◆ **Work to be completed**
Find every line in the entries below that contains the string "screenshot" and copy each one. Matching is case-sensitive.
_ _ _ _
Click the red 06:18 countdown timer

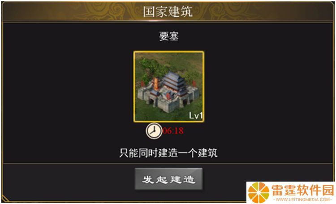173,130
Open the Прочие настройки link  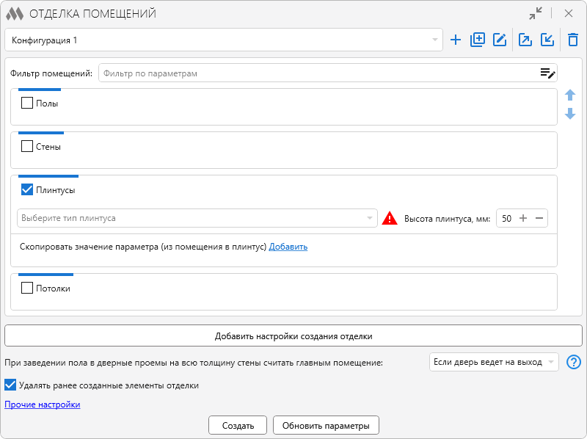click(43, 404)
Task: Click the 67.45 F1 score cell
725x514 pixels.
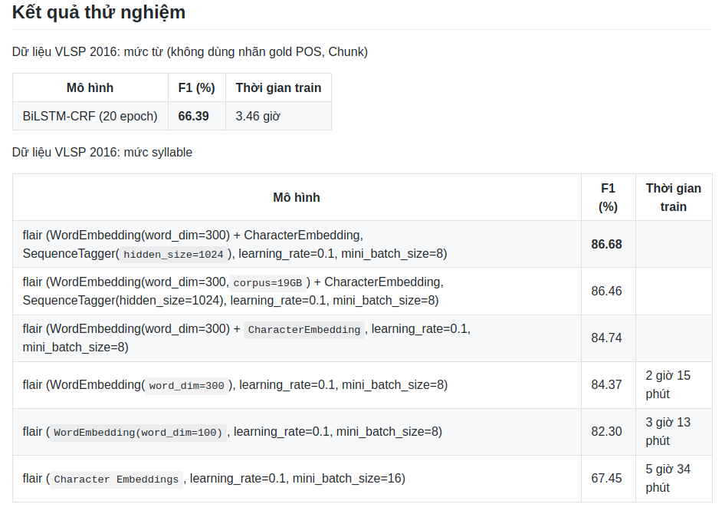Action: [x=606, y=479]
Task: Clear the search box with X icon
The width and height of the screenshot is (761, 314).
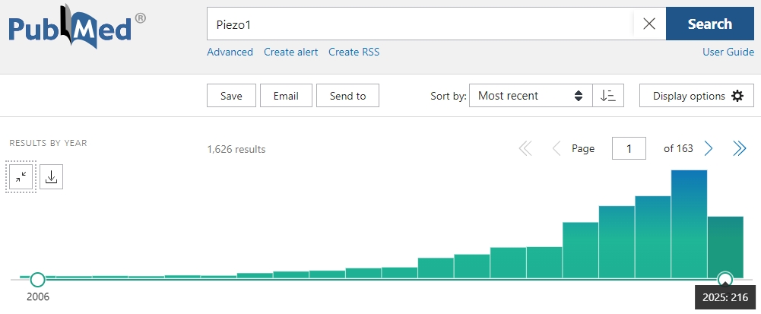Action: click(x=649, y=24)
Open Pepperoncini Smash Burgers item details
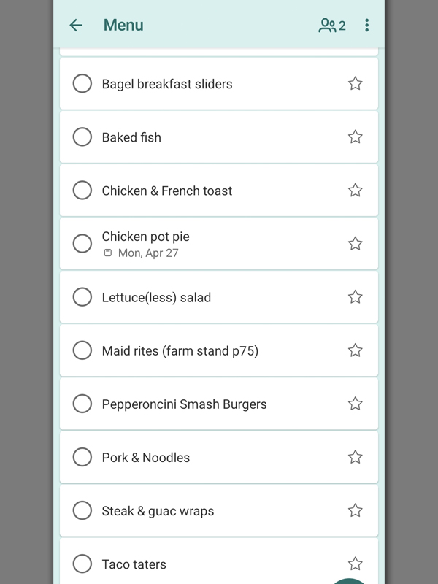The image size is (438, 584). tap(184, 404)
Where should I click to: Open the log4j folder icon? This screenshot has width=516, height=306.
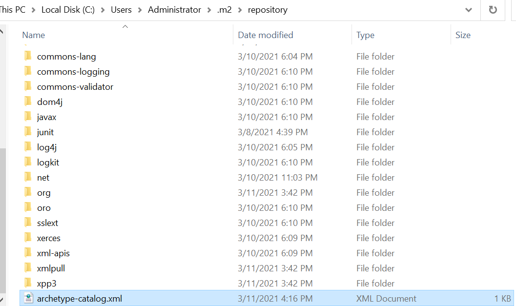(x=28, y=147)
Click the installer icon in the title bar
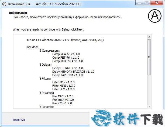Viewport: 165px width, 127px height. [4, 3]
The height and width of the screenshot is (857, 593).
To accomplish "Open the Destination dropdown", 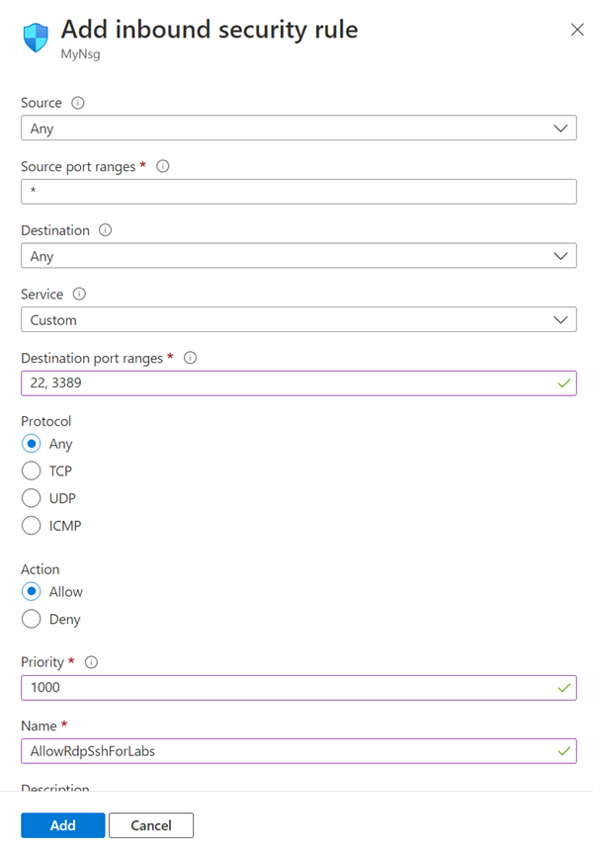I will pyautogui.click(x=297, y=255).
_ _ _ _
◆ **Full answer**
The width and height of the screenshot is (761, 314).
Where should I click to: Open the log4j folder icon? This screenshot has width=516, height=306.
The height and width of the screenshot is (857, 593).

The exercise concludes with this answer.